Как кино говорит про игры и как игры работают с кино.
Легендарный Уве Болл в мире фильмов класса B давно прославился как автор экранизаций видеоигр в нулевые. За его плечами лежит адаптация на большие экраны Far Cry, BloodRayne и Postal, высмеянные десятками YouTube-блогеров. Но как бы Тиль Швайгер не старался прыгать по солнечному острову, но дух проекта Crytek (а когда-то Far Cry был не на плечах Ubisoft) после просмотра не возникает. В первую очередь важную роль играет бесталанность режиссера и китчевость самих проектов.
Вообще, Уве это отдельный топик для обсуждения, ведь он вовсе не горит видеоиграми. Он горит налоговыми льготами для производства кино в Германии, а игровые франшизы были окупаемыми за счёт фанатов и дешевыми за счёт недорогих прав.
Однако не один Болл старался перенести интерактивные приключения в киноформат. Вспомнить можно неудачную экранизацию расследований Макса Пейна, спецопераций Агента 47, поисков Лары Крофт, экранизацию Uncharted с Томом Холландом в главной роли, да и Minecraft с Borderlands также хорошими фильмами назвать нельзя.
В данном материале мы попытаемся найти ответ и выяснить причины, почему адаптации игр в кино раз за разом терпят фиаско и какие проекты передают дух интерактивного искусства куда лучше, даже без упоминания видеоигр.
Самые лажовые экранизации по большей мере выходили в нулевых годах. До этого видеоигры мелькали в кино лишь в эпизодах, чтобы характеризовать персонажа или подметить часть его окружения. Например, молодой Джон Коннор спускал ворованные деньги на игровые автоматы, а герои ленты «Зомби по имени Шон» профукали апокалипсис как раз за телевизором и приставкой.
Нишевые и низкосортные авторы принимались переносить на экран видеоигры в целях рекламного распространения на почве использования раскрученного в относительно узких кругах брендов. Игровая индустрия выпускала шедевры, будучи в относительно маленьких офисах, а фанбаза вбирала в себя сугубо крайне заинтересованных юзеров. Да и что тогда был шедевр, сейчас с трудом играется и воспринимается всерьез.

■ ■ ■

УПРАЖНЕНИЕ 1 :: Подсчитайте, в скольких строках приведенных ниже записей встречается слово «card». В ответе укажите только число.

■ ■ ■

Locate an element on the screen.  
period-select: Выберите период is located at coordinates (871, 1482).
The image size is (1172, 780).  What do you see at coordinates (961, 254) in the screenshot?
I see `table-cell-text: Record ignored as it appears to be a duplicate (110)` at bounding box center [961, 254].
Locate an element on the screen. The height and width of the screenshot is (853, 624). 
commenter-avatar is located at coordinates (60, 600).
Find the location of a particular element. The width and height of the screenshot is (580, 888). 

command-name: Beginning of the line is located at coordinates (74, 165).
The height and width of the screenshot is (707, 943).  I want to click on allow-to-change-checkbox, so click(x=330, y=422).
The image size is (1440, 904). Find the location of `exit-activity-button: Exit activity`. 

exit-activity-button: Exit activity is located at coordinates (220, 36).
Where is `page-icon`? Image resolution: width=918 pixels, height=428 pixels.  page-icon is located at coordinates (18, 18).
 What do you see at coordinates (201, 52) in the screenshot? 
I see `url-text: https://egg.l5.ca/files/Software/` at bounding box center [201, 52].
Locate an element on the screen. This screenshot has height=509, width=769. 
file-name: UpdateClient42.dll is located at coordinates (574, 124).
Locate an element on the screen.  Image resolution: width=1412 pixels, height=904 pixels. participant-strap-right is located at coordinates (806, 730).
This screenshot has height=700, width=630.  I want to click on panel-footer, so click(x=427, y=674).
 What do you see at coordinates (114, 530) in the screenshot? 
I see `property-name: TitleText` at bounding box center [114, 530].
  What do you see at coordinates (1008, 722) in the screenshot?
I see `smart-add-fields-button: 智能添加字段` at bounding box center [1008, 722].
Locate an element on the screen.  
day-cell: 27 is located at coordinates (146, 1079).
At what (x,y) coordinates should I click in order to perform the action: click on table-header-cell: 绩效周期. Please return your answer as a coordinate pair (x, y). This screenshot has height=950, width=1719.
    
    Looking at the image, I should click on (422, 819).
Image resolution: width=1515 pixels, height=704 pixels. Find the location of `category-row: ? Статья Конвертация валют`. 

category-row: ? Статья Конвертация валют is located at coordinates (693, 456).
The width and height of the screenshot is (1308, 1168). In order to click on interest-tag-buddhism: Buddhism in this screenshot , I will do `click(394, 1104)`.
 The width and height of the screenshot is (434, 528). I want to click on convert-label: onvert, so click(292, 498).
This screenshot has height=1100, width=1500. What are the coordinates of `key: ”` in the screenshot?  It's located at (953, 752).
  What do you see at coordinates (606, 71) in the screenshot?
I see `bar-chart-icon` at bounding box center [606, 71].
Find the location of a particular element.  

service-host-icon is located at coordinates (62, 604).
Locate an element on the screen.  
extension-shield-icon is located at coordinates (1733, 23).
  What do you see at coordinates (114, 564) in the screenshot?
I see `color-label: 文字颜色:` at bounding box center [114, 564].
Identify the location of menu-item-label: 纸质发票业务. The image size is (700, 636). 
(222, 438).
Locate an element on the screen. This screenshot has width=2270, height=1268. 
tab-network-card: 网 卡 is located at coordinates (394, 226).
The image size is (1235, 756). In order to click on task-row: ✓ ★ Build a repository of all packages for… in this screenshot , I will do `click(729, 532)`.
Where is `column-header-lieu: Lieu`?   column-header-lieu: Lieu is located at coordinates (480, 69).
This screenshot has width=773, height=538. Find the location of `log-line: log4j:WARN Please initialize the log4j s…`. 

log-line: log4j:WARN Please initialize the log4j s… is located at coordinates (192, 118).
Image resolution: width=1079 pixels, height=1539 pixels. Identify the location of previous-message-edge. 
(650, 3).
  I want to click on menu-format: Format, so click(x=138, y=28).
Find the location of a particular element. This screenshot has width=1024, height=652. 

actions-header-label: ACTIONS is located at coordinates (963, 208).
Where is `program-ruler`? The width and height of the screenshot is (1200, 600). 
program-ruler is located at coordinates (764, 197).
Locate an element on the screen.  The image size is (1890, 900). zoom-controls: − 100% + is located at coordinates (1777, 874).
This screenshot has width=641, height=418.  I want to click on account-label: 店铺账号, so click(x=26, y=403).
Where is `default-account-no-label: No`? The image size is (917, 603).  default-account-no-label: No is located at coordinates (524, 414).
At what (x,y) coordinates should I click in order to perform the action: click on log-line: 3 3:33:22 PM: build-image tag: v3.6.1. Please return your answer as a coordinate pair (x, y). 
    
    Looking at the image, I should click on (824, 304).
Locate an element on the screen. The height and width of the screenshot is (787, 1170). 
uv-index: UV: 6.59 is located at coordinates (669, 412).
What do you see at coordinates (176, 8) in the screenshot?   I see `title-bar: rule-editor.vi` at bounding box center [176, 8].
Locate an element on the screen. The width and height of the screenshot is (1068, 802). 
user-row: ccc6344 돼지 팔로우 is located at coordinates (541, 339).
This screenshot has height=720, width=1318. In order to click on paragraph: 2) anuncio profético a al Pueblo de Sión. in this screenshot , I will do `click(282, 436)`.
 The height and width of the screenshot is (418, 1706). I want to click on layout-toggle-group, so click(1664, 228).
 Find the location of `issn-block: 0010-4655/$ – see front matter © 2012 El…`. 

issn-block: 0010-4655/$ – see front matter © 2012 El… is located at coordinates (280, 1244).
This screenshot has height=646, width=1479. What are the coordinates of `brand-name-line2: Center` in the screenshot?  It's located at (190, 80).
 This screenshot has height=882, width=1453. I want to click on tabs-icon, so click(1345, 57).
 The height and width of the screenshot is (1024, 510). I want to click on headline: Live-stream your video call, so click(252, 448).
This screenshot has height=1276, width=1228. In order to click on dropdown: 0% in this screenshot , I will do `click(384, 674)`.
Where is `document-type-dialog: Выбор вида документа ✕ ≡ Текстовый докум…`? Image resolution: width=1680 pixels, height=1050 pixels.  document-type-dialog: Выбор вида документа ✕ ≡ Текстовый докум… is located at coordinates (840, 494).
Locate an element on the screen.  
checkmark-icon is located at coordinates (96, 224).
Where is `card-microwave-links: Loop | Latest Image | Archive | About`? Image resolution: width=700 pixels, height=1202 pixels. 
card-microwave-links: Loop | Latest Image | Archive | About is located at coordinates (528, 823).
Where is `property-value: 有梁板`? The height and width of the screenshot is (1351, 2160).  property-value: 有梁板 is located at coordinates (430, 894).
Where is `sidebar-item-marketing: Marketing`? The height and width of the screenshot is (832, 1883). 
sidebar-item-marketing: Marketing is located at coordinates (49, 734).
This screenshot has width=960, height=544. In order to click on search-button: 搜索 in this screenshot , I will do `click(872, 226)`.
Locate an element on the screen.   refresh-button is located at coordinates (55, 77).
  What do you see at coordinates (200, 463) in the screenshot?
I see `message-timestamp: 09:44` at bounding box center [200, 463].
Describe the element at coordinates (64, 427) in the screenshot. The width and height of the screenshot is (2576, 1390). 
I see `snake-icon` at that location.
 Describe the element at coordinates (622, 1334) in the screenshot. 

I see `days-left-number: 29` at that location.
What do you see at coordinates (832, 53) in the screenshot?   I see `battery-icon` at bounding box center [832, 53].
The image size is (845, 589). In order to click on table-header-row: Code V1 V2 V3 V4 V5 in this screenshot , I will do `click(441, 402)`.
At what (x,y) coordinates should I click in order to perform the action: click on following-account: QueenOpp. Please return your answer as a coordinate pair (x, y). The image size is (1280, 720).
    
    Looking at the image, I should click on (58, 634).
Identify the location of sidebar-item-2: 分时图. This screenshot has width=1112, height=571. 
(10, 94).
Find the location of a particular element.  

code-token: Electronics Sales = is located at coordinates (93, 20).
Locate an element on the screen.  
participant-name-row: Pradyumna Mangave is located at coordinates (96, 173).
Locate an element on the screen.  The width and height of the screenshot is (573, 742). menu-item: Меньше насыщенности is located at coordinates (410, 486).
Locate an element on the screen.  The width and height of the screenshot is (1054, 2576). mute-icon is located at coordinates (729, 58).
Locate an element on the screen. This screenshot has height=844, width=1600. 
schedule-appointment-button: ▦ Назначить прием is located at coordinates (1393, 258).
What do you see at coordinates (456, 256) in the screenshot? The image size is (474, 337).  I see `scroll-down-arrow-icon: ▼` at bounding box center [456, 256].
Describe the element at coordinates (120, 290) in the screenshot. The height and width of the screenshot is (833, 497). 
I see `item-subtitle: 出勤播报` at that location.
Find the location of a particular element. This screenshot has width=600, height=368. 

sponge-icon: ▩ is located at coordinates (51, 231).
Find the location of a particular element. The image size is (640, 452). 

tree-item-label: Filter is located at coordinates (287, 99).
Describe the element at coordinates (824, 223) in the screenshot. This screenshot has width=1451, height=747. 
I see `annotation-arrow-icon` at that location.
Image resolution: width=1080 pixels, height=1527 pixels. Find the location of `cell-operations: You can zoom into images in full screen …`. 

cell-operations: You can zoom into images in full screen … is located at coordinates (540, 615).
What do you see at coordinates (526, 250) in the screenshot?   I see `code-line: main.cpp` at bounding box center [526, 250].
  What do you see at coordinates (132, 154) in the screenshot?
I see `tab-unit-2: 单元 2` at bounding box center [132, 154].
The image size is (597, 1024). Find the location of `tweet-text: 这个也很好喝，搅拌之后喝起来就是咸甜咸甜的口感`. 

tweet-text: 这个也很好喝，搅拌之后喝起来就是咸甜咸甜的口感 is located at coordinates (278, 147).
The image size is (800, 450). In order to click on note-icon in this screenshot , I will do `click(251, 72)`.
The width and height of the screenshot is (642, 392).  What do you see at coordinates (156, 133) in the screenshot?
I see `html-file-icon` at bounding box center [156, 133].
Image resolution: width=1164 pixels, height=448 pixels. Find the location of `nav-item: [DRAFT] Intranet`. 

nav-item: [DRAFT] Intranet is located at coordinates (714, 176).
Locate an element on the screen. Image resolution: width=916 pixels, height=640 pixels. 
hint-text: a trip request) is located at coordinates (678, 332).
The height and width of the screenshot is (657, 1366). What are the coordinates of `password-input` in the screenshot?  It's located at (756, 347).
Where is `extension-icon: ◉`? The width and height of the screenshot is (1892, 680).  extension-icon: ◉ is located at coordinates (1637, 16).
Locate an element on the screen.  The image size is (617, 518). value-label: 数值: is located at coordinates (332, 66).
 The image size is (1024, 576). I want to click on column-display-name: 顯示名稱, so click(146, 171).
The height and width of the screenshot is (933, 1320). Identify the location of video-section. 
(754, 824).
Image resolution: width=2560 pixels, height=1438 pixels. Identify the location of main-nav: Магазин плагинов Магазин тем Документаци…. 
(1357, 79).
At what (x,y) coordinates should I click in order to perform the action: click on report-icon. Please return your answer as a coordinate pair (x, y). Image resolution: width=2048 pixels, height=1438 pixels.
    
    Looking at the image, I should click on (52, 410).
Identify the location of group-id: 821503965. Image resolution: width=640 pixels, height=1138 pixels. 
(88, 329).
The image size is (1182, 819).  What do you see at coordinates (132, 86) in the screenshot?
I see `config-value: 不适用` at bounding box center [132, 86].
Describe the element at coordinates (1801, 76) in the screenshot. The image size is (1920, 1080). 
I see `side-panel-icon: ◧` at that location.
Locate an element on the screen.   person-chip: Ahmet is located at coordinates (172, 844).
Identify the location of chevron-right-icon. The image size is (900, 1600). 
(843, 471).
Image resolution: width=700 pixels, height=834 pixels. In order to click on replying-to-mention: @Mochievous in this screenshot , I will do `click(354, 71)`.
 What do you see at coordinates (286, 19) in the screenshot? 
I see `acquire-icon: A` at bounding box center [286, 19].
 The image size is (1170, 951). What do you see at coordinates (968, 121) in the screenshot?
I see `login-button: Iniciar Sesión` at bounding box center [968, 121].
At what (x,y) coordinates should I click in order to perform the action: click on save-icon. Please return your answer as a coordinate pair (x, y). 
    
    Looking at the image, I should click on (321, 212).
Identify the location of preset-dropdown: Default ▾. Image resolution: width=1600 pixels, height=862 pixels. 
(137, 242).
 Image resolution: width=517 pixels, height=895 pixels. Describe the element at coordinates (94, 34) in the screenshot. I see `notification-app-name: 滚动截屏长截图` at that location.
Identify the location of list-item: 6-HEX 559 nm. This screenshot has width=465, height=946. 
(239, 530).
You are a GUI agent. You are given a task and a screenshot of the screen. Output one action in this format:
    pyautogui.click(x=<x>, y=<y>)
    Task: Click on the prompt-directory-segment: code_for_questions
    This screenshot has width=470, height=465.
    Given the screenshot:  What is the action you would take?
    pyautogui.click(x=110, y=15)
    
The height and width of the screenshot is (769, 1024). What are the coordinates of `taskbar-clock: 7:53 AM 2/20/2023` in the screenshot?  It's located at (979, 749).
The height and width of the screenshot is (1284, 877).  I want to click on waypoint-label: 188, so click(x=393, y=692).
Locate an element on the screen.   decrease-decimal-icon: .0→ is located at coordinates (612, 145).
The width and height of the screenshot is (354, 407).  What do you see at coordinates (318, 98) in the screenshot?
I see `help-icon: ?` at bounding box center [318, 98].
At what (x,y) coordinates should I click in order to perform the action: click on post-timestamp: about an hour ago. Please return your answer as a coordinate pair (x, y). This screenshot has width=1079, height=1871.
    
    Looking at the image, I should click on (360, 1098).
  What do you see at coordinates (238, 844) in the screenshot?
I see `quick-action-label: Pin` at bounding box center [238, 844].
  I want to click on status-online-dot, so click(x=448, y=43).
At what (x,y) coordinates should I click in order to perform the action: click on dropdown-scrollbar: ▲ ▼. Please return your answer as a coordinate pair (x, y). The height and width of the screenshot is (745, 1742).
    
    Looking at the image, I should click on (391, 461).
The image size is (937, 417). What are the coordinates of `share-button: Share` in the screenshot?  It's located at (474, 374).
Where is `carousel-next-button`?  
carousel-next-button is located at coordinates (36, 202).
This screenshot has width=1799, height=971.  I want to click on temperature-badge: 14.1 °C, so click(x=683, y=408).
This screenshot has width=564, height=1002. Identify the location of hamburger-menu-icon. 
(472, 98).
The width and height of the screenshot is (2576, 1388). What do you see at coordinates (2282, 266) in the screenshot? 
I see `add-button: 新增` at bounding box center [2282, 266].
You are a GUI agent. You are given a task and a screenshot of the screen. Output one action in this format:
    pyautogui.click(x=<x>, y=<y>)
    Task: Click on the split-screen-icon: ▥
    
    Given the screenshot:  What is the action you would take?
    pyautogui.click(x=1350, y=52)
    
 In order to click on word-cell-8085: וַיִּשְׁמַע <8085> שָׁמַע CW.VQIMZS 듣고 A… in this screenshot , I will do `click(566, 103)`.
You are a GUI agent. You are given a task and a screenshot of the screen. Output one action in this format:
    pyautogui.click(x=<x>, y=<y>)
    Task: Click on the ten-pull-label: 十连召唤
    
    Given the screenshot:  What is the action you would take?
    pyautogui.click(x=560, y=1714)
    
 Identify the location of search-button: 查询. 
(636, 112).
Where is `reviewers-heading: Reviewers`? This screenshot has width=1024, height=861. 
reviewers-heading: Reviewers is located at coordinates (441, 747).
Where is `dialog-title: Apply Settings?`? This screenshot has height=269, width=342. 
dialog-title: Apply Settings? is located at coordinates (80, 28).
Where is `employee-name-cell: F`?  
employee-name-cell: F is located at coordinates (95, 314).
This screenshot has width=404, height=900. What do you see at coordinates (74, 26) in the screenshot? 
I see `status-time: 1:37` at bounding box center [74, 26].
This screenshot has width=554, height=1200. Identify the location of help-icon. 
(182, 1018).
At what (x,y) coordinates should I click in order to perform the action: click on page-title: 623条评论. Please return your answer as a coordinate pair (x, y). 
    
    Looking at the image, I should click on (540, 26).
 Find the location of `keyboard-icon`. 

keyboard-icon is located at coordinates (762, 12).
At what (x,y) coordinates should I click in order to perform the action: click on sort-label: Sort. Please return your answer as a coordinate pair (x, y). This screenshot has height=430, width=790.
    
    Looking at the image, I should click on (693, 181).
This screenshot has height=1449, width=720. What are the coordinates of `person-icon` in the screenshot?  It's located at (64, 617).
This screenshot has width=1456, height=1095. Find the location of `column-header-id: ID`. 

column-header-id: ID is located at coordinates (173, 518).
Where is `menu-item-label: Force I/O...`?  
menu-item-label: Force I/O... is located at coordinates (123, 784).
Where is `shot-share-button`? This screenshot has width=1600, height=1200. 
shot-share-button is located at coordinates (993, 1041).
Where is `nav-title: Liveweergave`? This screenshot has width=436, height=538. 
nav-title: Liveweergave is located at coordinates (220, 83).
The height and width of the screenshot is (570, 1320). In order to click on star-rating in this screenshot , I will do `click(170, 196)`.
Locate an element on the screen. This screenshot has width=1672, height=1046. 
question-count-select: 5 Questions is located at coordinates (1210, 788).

■ ■ ■

УПРАЖНЕНИЕ 2 :: Замените «игровые автоматы» на «аркадные автоматы» и запишите фрагмент статьи об экранизациях видеоигр между словами «В данном материале» и «телевизором и приставкой.» включительно.

ОТВЕТ 1 :: 3

ОТВЕТ 2 ::
В данном материале мы попытаемся найти ответ и выяснить причины, почему адаптации игр в кино раз за разом терпят фиаско и какие проекты передают дух интерактивного искусства куда лучше, даже без упоминания видеоигр.
Самые лажовые экранизации по большей мере выходили в нулевых годах. До этого видеоигры мелькали в кино лишь в эпизодах, чтобы характеризовать персонажа или подметить часть его окружения. Например, молодой Джон Коннор спускал ворованные деньги на аркадные автоматы, а герои ленты «Зомби по имени Шон» профукали апокалипсис как раз за телевизором и приставкой.